CVMay 6, 2021

Exploring Explicit and Implicit Visual Relationships for Image Captioning

arXiv:2105.02391v112 citations
Originality Incremental advance
AI Analysis

This work addresses the challenge of generating accurate textual descriptions for images, which is incremental by building on existing encoder-decoder frameworks to better capture contextual interactions.

The paper tackled the problem of image captioning by exploring explicit and implicit visual relationships to enrich region-level representations, achieving remarkable improvements on the Microsoft COCO benchmark compared to strong baselines.

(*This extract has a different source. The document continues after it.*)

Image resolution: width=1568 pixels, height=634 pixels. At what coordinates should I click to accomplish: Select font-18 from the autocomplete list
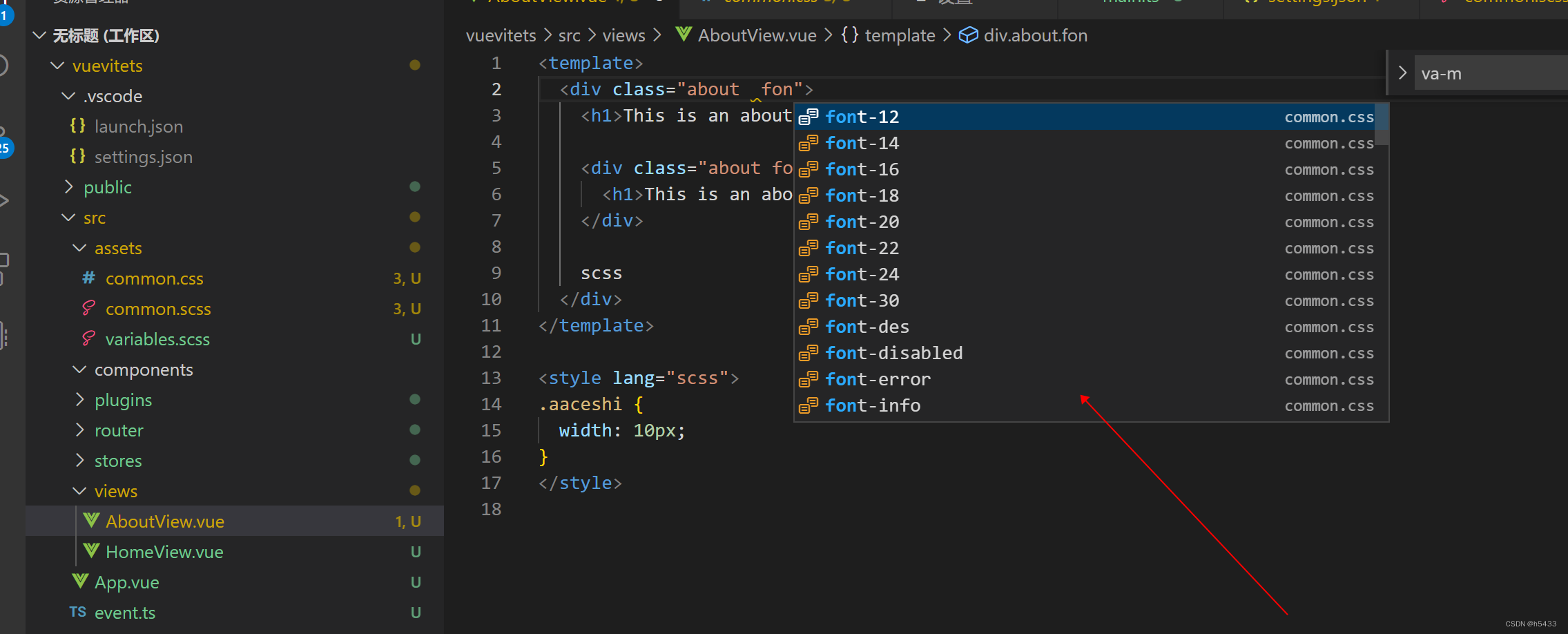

Image captioning is one of the most challenging tasks in AI, which aims to automatically generate textual sentences for an image. Recent methods for image captioning follow encoder-decoder framework that transforms the sequence of salient regions in an image into natural language descriptions. However, these models usually lack the comprehensive understanding of the contextual interactions reflected on various visual relationships between objects. In this paper, we explore explicit and implicit visual relationships to enrich region-level representations for image captioning. Explicitly, we build semantic graph over object pairs and exploit gated graph convolutional networks (Gated GCN) to selectively aggregate local neighbors' information. Implicitly, we draw global interactions among the detected objects through region-based bidirectional encoder representations from transformers (Region BERT) without extra relational annotations. To evaluate the effectiveness and superiority of our proposed method, we conduct extensive experiments on Microsoft COCO benchmark and achieve remarkable improvements compared with strong baselines.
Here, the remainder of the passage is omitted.